DM825 - Introduction to Machine Learning
Sheet 2, Spring 2011 [pdf format]

Prepare exercises 1.3, 1.11, 1.14, 1.24, 3.8 from book [B1] of the course literature and the exercises below for discussion in class on Wednsday 13th April 2011.

[Wait Monday’s lecture to approach exercises 3.8 and 1 below.]



Exercise 1

Suppose that a fair-looking coin is tossed three times and lands heads each time. Show that a classical maximum likelihood estimate of the probability of landing heads would give 1, implying that all future tosses will land heads. By contrast, show that a Bayesian approach with a prior of 0.5 for the probability of heads would lead to a much less extreme conclusion on the posterior probability of observing heads.

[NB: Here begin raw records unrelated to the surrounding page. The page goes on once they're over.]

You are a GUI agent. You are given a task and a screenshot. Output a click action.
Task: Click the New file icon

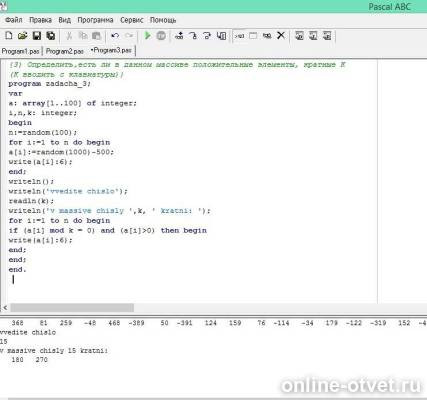click(x=9, y=36)

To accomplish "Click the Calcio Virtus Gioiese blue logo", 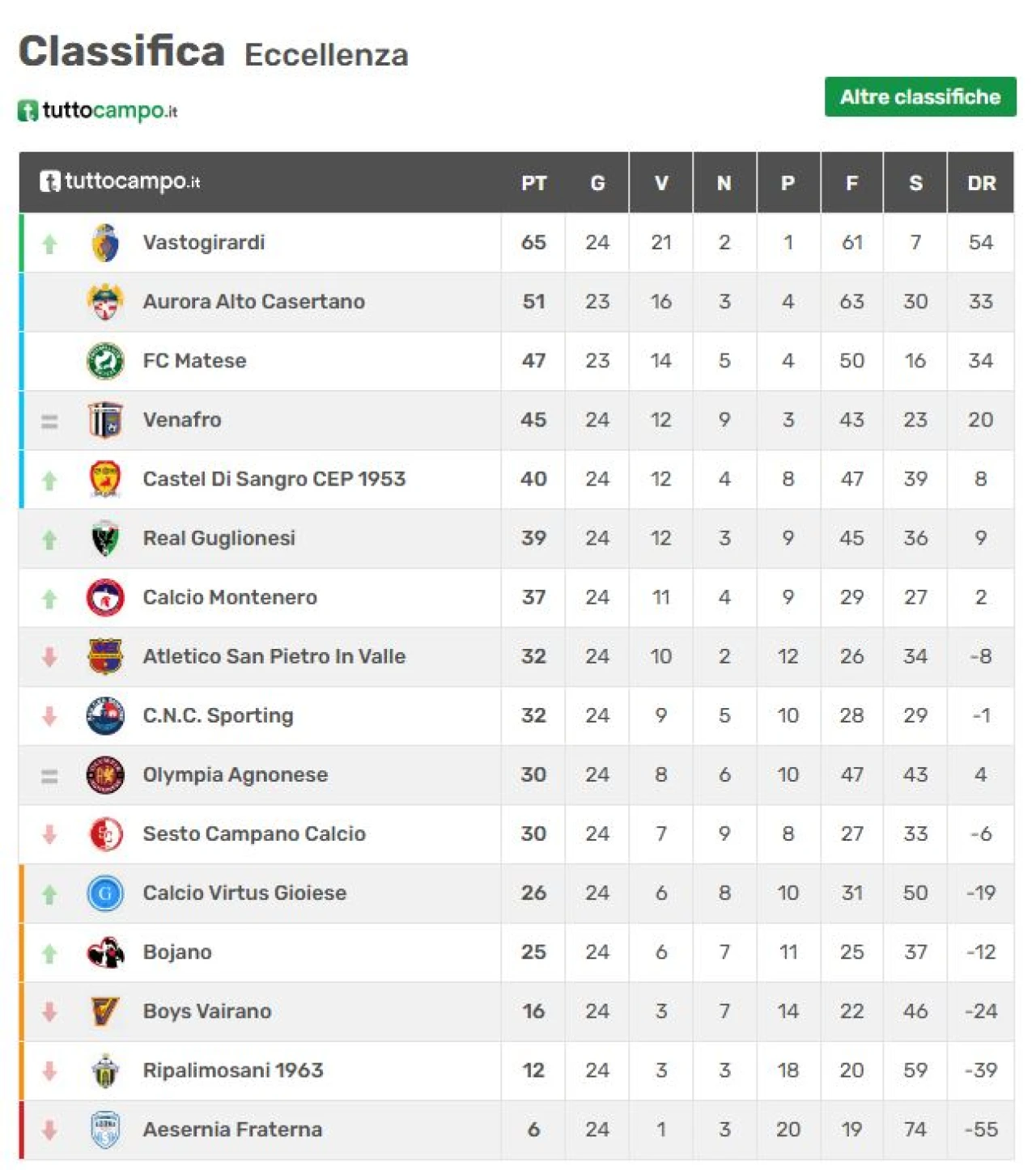I will click(105, 893).
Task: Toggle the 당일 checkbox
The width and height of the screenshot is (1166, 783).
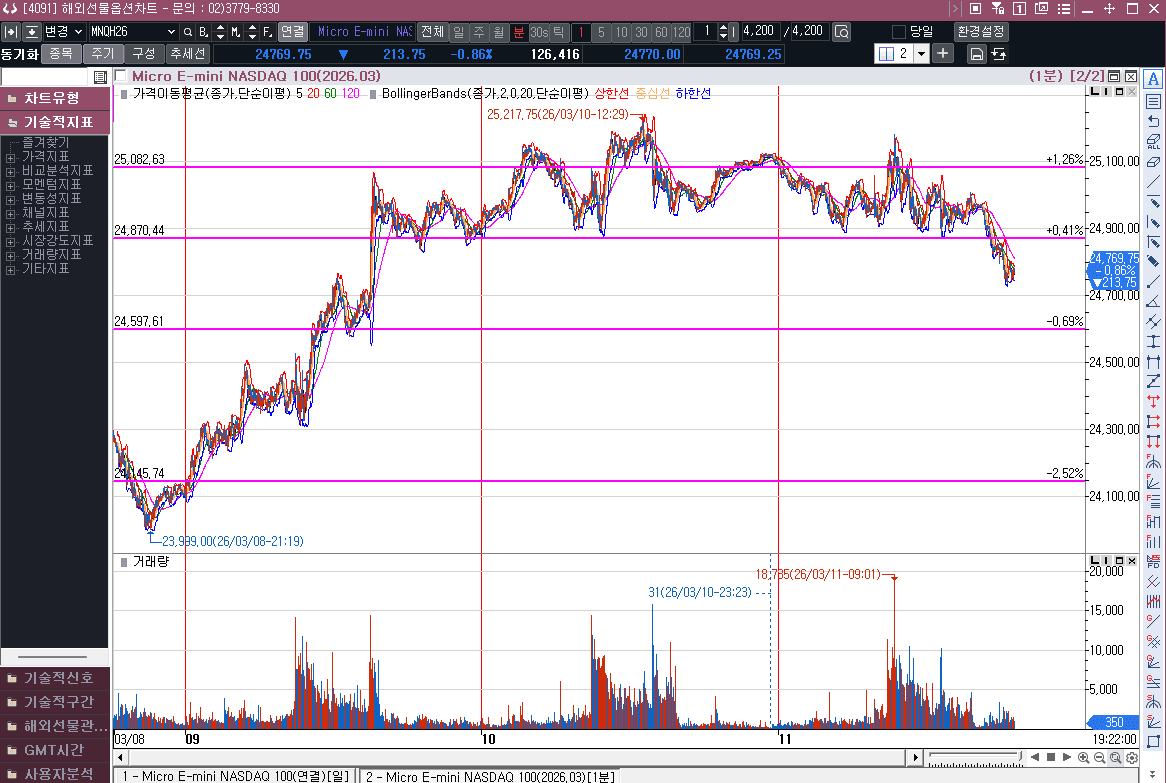Action: click(x=898, y=32)
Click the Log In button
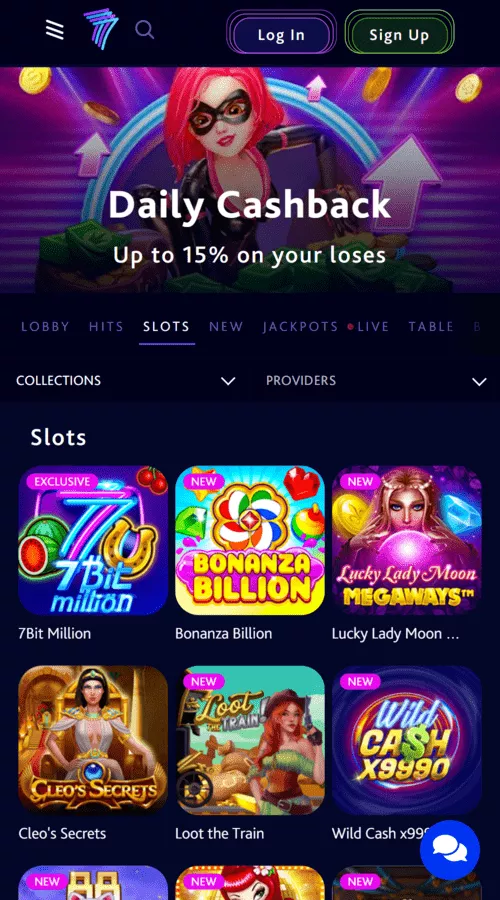The height and width of the screenshot is (900, 500). tap(281, 34)
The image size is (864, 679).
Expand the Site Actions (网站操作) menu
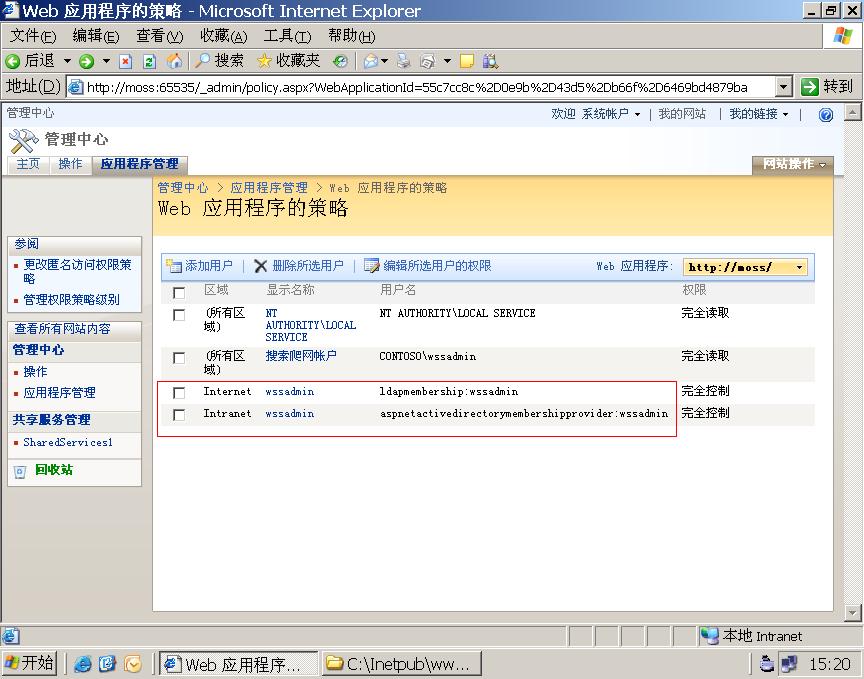point(794,165)
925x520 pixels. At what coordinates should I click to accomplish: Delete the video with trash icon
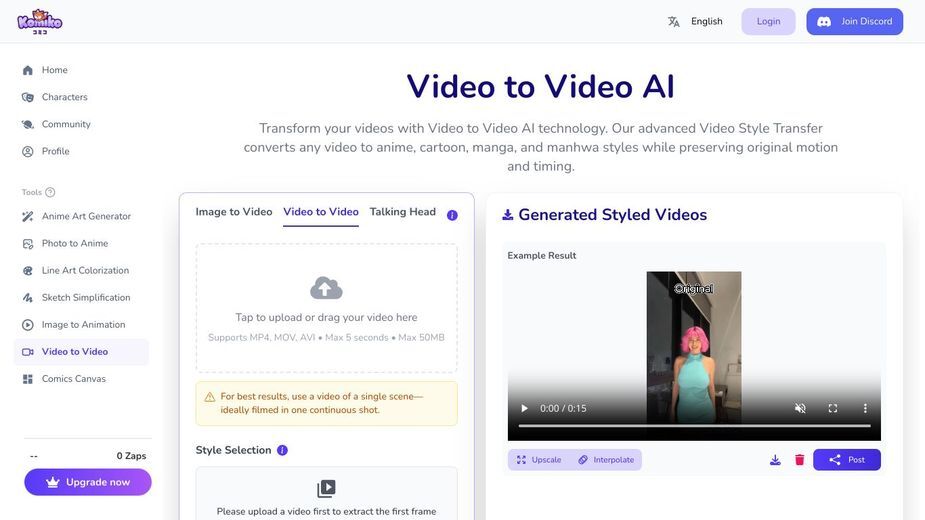pos(799,460)
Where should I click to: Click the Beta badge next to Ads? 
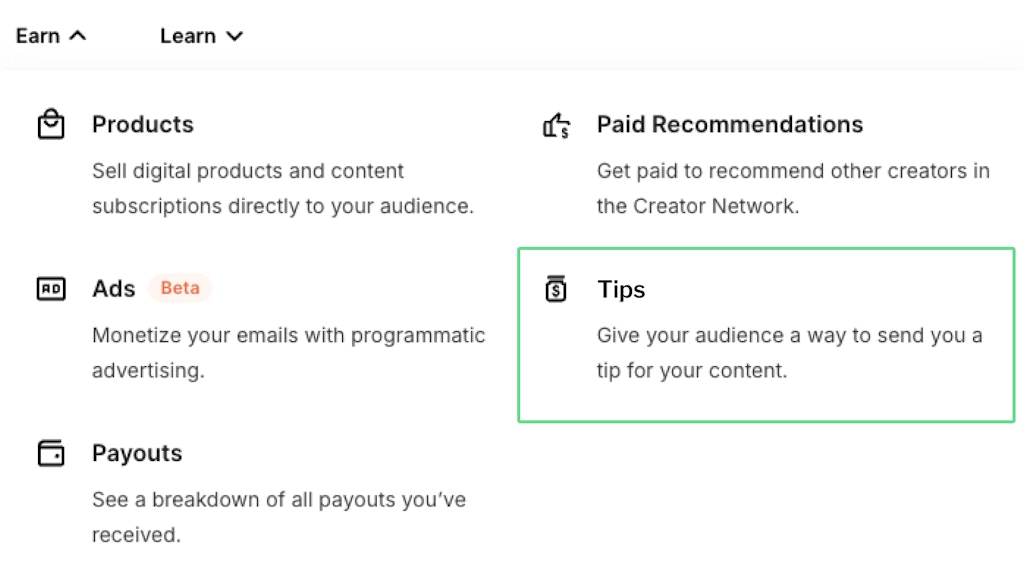(x=180, y=288)
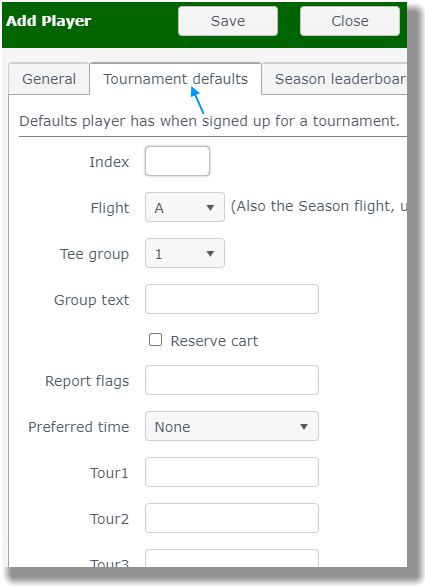Click the Index input field

tap(177, 161)
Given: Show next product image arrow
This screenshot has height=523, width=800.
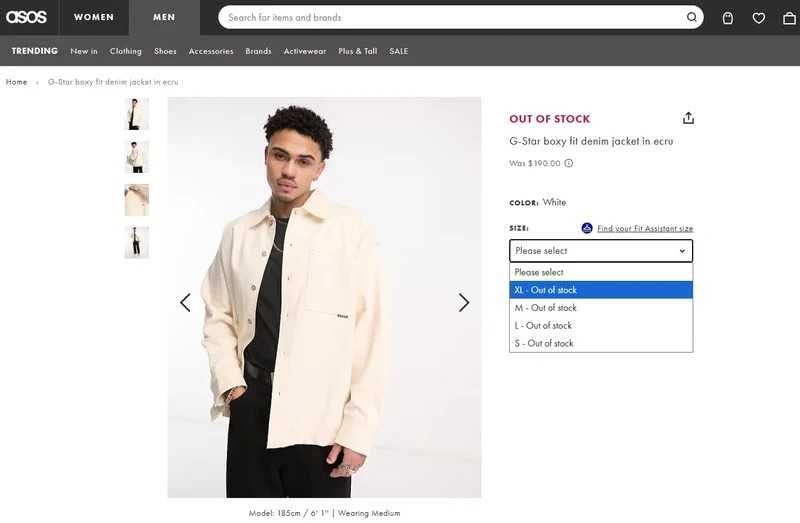Looking at the screenshot, I should click(464, 302).
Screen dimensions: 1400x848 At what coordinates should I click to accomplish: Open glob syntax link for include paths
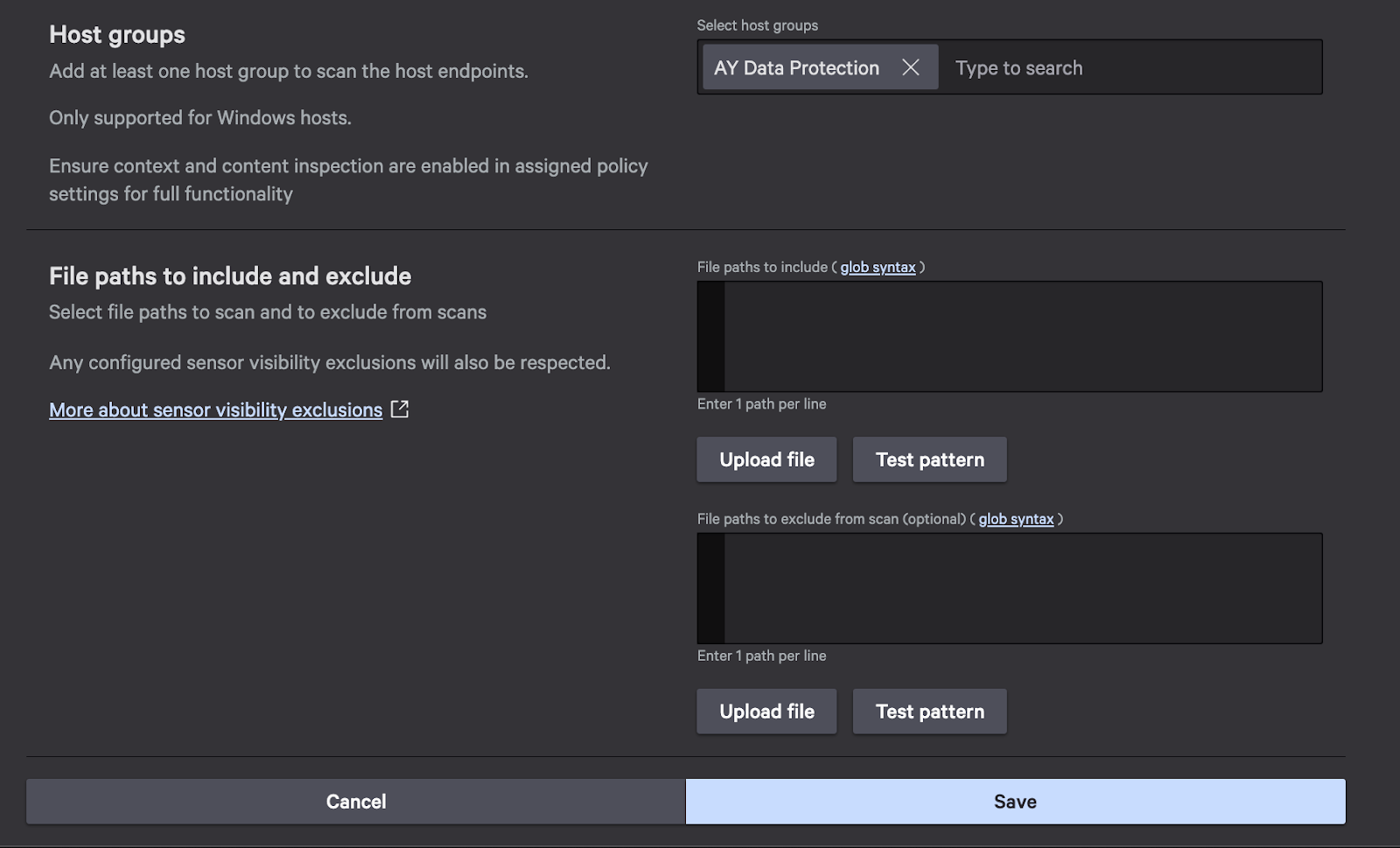(x=878, y=267)
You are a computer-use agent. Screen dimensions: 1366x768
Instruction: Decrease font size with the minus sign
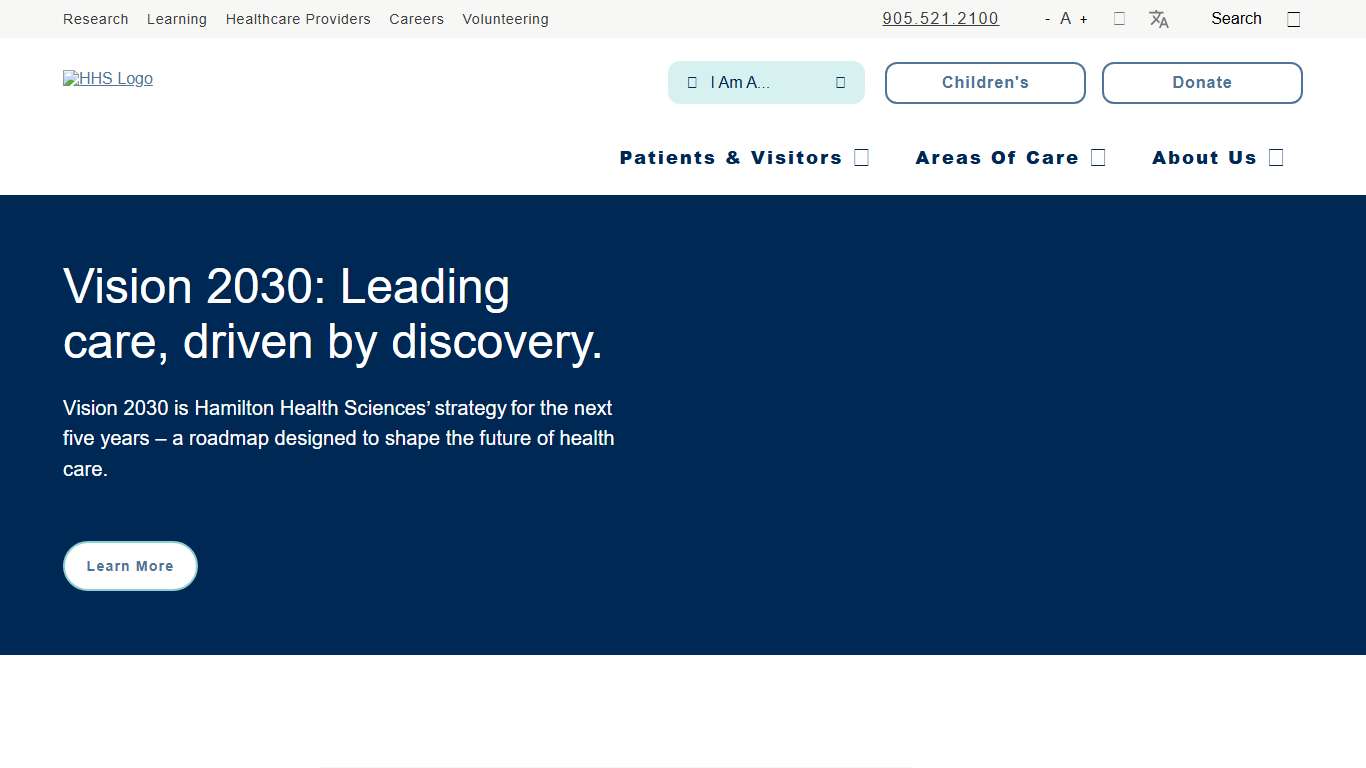pyautogui.click(x=1047, y=19)
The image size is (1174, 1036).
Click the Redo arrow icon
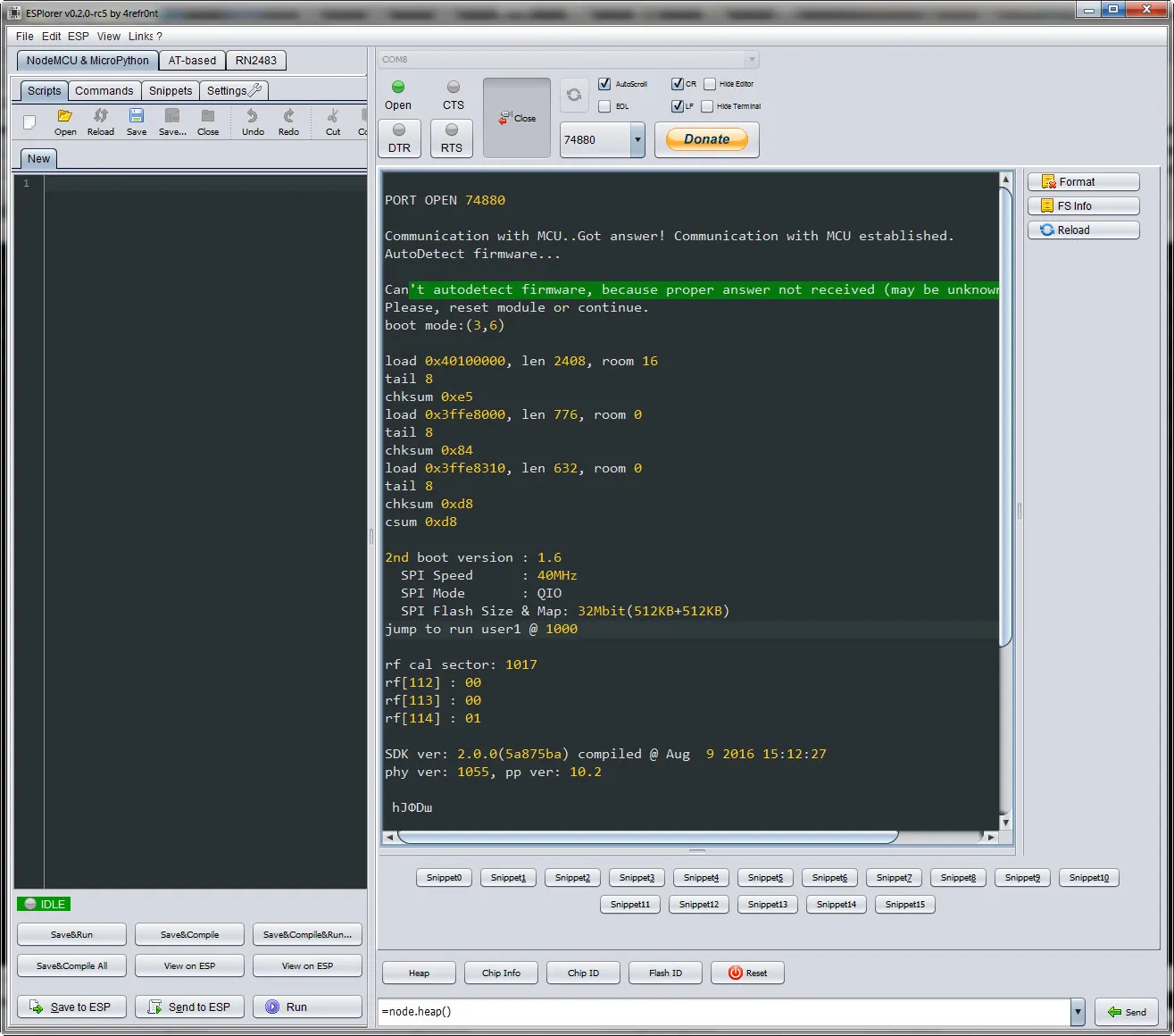click(x=288, y=117)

Exercise 2. Linear Regression and k nearest neighbor The files q2x.dat and q2y.dat contain the inputs (x(i)) and outputs (y(i)) for a regression problem, with one training example per row.

  1. [i.] Implement the linear regression (y = βT x) on this dataset using the normal equations (which is done in R automatically via the lm function) and plot on the same figure the data and the straight line resulting from your fit (in R, plot the points and then pass the fitted linear model to abline). Compare your result with the implementation via the sequential gradient algorithm from the past exercise sheet. (Remember to include the intercept term.)
  2. Implement a k-nearest neighbor regression (in R install package FNN and read the documentation of knn.reg). Use some randomly chosen x values as test points. Plot the training and predicted points for k=3. Further, show graphically the behavior of the square error as k increases from k=0 to the size of the training set that you decided.
  3. Use a cross validation procedure to select and assess the best model between the linear regression and the k-nearest neighbor. Use a 5-fold cross validation procedure on the training data to decide the best value of parameters in the linear regression.